Scripts for Graceful Refusal

To ease readers’ discomfort, Kruse includes seven polite scripts. For instance: “Thanks for reaching out, but I’m under deadline right now and not taking new meetings.” Or, “My schedule is completely packed; can we connect via email instead?” Another tactic is offering distant availability—“My next open slot is five months out”—which filters only the truly committed. For professional requests, refer contacts to colleagues or resources that can help better than you.

Saying no consistently requires shifting identity from people‑pleaser to protector of priorities. As Olympian Sara Hendershot told Kruse, “Part of being an athlete is getting used to saying no.” In the same way, your success depends not on everything you do—but on everything you decline.


The E‑3C System: Energy, Capture, Calendar, Concentrate

After uncovering patterns across all fifteen secrets, Kruse distilled them into one integrated formula—the E‑3C System. It’s the framework that ties productivity, purpose, and peace together.

Energy: The Foundation

Productivity starts with physical and mental energy. You can’t create more hours, but you can increase stamina. Kruse encourages investment in sleep, nutrition, exercise, and morning rituals that prime your mind for performance. Author Shawn Stevenson (in Sleep Smarter) and Tony Schwartz echo this: energy, not time, is your true currency. Take breaks every 90 minutes to “pulse and pause.”

Capture: Externalize Your Brain

Next, capture everything. Like Richard Branson or Aristotle Onassis, Kruse carries a notebook everywhere to off‑load thoughts, tasks, and ideas. This reduces cognitive load and stress. Capture digitally if needed, but handwritten notes trigger better recall. Your notebook becomes an “external brain” to prevent missed commitments.

Calendar: The Operating System

Calendar everything—MITs, exercise, thinking time. Build theme days and recurring routines. Ensure activities reflect your values: health, relationships, mastery. Treat each block as non‑negotiable. As Kruse notes, “You can see your life’s priorities simply by looking at your calendar.”

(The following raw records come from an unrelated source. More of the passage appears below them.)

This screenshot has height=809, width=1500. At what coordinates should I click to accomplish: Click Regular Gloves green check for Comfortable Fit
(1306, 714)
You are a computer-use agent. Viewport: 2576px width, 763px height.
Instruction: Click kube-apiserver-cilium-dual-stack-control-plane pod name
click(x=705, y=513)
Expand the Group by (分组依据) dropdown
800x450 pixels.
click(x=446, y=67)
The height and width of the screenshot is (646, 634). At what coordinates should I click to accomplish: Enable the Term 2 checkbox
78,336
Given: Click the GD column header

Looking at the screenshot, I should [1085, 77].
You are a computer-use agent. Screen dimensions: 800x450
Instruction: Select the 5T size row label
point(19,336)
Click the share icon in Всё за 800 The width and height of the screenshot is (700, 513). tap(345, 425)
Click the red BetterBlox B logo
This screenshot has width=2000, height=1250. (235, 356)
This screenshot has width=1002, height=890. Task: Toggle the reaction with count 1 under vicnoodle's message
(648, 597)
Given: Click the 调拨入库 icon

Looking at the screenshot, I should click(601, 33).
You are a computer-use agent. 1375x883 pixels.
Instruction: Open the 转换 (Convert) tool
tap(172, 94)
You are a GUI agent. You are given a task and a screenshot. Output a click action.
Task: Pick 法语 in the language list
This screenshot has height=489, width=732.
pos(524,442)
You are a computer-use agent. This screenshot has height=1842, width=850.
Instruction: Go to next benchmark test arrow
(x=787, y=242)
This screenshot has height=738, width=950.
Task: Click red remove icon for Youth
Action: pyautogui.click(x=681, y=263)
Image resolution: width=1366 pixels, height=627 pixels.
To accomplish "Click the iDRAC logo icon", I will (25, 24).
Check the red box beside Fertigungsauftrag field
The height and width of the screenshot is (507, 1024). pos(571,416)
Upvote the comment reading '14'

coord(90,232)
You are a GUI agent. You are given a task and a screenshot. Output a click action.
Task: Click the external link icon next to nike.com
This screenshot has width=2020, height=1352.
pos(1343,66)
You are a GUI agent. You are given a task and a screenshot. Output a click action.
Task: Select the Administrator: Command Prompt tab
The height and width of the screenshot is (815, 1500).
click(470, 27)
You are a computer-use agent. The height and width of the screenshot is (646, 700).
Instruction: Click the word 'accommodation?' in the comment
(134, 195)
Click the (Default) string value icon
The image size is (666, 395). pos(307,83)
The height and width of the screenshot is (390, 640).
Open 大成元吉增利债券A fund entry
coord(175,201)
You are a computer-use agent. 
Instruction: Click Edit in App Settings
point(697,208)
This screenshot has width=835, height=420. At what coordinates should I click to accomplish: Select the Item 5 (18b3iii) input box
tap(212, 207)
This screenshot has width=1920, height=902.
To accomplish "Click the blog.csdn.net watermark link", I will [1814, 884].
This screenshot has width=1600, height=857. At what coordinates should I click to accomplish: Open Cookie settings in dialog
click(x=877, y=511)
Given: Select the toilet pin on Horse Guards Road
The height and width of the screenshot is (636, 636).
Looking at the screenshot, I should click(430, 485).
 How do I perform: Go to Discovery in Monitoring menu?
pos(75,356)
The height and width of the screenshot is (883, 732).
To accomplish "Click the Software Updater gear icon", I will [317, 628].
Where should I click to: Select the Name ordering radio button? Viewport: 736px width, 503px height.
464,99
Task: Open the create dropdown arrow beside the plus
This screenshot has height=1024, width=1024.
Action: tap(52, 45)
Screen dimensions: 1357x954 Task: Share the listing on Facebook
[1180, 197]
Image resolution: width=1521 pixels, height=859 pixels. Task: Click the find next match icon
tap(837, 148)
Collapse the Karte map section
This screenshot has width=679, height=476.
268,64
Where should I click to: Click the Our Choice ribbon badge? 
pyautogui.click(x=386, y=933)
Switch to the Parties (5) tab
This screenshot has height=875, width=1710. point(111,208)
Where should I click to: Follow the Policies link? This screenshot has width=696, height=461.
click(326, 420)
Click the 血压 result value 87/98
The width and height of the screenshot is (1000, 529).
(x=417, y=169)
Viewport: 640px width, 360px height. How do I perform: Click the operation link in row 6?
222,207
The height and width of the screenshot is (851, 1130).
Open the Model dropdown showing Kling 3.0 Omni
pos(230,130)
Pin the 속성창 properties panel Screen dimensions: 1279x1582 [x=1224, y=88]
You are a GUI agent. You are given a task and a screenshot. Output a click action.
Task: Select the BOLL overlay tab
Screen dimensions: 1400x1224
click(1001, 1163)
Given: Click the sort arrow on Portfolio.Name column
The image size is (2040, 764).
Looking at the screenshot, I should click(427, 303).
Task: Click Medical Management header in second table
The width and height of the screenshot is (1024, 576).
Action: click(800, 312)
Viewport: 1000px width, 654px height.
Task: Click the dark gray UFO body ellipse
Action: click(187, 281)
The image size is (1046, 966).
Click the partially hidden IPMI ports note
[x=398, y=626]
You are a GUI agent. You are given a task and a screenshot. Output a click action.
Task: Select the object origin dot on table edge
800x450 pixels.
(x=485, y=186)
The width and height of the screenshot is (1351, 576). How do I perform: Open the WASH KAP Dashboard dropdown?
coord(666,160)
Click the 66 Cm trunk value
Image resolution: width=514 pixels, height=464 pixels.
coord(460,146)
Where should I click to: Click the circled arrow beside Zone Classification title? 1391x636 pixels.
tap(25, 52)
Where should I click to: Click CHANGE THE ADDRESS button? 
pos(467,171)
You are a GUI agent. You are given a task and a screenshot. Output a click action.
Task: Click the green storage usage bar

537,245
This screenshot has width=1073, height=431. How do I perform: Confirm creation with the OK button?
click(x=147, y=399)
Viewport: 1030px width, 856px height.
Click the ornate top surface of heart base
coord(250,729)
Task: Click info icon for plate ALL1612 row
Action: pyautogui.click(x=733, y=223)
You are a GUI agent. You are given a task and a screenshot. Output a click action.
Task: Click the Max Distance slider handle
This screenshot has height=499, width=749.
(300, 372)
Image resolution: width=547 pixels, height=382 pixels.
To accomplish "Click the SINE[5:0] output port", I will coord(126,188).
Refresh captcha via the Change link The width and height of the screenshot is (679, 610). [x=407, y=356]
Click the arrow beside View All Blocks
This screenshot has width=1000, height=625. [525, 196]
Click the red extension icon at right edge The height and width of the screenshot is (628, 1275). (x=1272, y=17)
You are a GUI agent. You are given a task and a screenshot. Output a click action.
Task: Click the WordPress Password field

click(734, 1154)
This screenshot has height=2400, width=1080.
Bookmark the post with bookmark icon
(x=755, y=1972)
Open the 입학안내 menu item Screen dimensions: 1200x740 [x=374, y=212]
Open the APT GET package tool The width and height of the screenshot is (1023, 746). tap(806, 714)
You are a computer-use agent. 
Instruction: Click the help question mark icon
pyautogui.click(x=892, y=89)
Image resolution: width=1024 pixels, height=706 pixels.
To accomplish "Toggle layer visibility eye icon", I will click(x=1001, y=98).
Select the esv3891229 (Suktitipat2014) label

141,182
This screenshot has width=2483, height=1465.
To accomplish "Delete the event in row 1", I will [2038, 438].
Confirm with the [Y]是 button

Concentrate: Presence and Focus

Finally, dedicate focused attention free from distractions. Turn off notifications, mute devices, and work in defined sprints. The principle mirrors Cal Newport’s Deep Work: success depends on sustained concentration. When energy, capture, and calendar align, concentration follows naturally.

The E‑3C System is deceptively simple yet transformative—a repeatable rhythm that allows you to live deliberately, perform extraordinarily, and still make it home for dinner.